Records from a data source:

-- Opening Marker --

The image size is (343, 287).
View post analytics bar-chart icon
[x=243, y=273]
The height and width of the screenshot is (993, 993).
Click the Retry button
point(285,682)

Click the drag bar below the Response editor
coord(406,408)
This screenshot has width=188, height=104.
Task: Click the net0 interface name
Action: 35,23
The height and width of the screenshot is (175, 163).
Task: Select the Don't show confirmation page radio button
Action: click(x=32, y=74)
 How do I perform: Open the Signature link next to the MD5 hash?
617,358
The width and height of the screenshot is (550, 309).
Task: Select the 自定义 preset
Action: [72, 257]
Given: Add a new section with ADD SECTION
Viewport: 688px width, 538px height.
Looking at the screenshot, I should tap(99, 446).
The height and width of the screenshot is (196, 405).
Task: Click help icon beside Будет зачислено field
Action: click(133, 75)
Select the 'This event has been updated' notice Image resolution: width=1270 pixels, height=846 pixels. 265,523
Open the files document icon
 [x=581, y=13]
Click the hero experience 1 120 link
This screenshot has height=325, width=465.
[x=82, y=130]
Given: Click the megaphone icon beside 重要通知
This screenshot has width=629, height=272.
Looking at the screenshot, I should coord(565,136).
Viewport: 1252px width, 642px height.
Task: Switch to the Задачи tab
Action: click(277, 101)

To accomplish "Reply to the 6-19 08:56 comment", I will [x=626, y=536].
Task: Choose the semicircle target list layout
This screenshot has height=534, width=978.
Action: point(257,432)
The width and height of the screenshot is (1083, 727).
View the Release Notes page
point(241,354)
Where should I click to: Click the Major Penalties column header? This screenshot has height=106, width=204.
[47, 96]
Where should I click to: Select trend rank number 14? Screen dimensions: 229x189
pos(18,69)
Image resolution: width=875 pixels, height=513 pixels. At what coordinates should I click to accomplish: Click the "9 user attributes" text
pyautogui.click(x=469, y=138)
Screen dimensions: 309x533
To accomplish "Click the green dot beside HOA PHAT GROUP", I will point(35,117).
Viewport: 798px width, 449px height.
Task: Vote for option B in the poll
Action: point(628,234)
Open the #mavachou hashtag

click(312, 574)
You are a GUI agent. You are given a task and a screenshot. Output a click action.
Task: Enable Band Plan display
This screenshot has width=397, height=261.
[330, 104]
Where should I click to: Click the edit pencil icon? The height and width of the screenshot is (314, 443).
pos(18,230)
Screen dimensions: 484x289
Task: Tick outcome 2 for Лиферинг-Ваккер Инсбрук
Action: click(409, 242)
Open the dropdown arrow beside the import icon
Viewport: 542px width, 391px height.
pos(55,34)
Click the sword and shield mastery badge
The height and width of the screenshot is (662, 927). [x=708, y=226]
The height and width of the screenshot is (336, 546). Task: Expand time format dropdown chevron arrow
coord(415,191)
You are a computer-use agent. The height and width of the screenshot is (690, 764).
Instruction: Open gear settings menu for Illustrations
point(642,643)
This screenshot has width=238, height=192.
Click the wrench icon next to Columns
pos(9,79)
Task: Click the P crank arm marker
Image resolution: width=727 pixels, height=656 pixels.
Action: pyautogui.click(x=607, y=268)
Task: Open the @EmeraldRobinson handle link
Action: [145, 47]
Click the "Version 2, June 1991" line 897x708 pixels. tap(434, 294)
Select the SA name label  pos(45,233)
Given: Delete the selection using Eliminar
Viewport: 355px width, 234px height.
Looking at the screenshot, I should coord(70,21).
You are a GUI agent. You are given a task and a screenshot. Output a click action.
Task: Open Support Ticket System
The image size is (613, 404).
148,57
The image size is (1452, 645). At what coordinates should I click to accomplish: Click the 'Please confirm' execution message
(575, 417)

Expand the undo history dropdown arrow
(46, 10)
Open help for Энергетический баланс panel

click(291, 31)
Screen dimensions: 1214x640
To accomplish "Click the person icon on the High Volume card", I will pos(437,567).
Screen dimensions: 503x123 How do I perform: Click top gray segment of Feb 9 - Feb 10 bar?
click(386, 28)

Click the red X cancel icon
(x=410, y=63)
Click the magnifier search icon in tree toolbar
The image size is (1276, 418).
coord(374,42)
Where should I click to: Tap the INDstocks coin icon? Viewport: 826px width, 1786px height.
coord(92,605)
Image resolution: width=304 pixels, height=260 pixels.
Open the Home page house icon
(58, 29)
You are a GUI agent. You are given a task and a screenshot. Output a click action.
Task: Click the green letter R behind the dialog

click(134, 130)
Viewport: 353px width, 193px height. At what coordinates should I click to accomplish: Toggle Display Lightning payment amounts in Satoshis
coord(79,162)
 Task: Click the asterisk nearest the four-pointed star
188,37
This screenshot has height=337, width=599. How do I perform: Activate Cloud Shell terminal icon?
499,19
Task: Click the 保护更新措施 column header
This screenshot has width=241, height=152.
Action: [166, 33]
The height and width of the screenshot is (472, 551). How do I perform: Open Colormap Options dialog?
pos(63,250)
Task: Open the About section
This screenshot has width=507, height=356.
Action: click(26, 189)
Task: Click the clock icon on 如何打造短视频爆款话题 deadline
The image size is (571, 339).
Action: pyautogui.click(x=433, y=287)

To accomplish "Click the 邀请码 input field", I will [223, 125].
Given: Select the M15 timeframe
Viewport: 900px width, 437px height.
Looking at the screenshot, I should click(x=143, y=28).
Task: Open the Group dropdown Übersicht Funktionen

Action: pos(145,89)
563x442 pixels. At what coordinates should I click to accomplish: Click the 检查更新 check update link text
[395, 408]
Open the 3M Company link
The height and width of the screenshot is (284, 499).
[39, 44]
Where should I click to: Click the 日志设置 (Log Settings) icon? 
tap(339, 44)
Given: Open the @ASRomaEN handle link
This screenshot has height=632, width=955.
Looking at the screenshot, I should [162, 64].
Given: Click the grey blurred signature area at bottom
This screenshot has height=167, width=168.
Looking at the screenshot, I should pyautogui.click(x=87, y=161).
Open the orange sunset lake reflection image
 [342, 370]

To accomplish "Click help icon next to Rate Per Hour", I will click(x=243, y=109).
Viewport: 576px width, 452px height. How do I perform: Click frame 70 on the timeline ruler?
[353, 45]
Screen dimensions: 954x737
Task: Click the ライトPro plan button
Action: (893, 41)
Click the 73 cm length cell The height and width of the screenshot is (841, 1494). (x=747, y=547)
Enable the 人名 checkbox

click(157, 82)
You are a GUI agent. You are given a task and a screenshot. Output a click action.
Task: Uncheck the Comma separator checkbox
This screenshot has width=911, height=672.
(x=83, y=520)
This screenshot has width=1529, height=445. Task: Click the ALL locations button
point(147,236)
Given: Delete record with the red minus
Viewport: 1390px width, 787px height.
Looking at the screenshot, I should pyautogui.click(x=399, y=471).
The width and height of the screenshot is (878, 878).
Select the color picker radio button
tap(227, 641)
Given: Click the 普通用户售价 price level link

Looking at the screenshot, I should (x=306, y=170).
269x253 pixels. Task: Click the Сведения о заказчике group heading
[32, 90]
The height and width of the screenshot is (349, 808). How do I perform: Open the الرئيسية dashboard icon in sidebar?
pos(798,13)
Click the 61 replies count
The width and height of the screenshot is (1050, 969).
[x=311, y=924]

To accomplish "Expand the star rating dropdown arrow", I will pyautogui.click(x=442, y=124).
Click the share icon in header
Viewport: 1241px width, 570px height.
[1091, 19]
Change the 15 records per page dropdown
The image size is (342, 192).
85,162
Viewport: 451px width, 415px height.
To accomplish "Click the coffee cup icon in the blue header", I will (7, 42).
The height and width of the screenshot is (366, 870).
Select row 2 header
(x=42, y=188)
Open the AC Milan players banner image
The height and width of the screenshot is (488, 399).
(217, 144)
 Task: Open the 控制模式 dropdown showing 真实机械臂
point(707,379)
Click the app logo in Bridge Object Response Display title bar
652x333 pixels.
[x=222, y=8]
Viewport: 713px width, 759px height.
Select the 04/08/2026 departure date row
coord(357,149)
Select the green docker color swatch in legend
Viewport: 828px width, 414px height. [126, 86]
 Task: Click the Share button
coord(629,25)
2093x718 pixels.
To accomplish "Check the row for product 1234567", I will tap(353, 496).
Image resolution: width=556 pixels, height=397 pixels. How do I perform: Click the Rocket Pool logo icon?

-- Closing Marker --

What needs to be done: What do the lines above say from the one containing "Enable the 人名 checkbox" down to the one containing "Given: Delete record with the red minus"? Return them exactly, both end lines included, and only them.

Answer to the problem:
Enable the 人名 checkbox

click(157, 82)
You are a GUI agent. You are given a task and a screenshot. Output a click action.
Task: Uncheck the Comma separator checkbox
This screenshot has width=911, height=672.
(x=83, y=520)
This screenshot has width=1529, height=445. Task: Click the ALL locations button
point(147,236)
Given: Delete record with the red minus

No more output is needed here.